Closets are usually carpeted along with the room they open into, so include their floor area in your measurement unless you plan to leave them bare. Doorways don't need to be subtracted — carpet runs underneath a door casing the same as it does anywhere else in the room.

Frequently asked questions

How much carpet do I need?

Multiply your room's length by its width in feet to get the area, add a waste allowance for seams and cuts, then divide by 9 to convert to square yards, since carpet is sold by the square yard. A 15 ft × 12 ft room, for example, is 180 sq ft; with the standard 10% waste allowance that's 198 sq ft, or 22 square yards.

How do I convert square feet to square yards?

Divide the square footage by 9. One square yard is a 3 ft × 3 ft square, which covers 9 square feet, so 180 sq ft ÷ 9 = 20 sq yd.

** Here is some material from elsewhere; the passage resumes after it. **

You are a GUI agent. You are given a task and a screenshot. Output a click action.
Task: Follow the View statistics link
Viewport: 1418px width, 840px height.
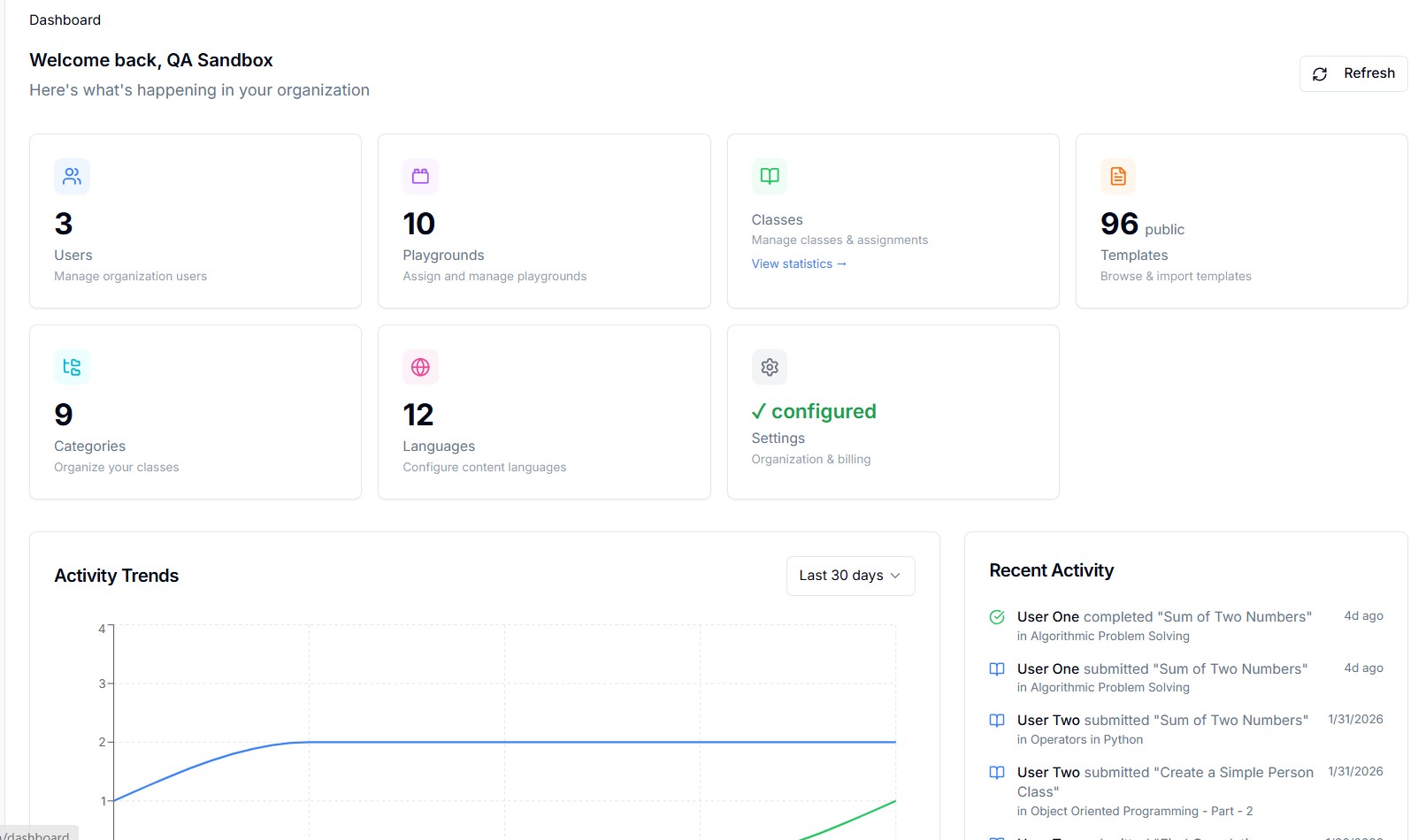[x=799, y=263]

This calculator does the conversion for you after adding your waste allowance.

How much extra carpet should I buy for waste?

10% is a reasonable default for a standard rectangular room with a seam or two. Drop to 5% for a simple room with no pattern to match, and go up to 15% or more for a patterned carpet, a room with many seams, or a layout that isn't a clean rectangle. Installers routinely eat into this margin fitting carpet around doorways, closets, and stairs.

Why is carpet sold by the square yard?

It's a holdover from how carpet is manufactured and shipped: rolls come in standard widths, most commonly 12 ft, with 13 ft 6 in and 15 ft also common, and pricing by the square yard made sense when those widths were closer to a yard-based standard. The convention has stuck, so most retailers still quote price and coverage per square yard even though rooms are measured in feet.

Can I use this calculator for an L-shaped or irregular room?

Yes, but split the room into rectangles first. Measure and calculate each rectangular section separately, add the square footage together, then run that combined total through the waste allowance and the square-yard conversion. Irregular rooms generally need a higher waste allowance than a simple rectangle because of the extra seams and cuts involved.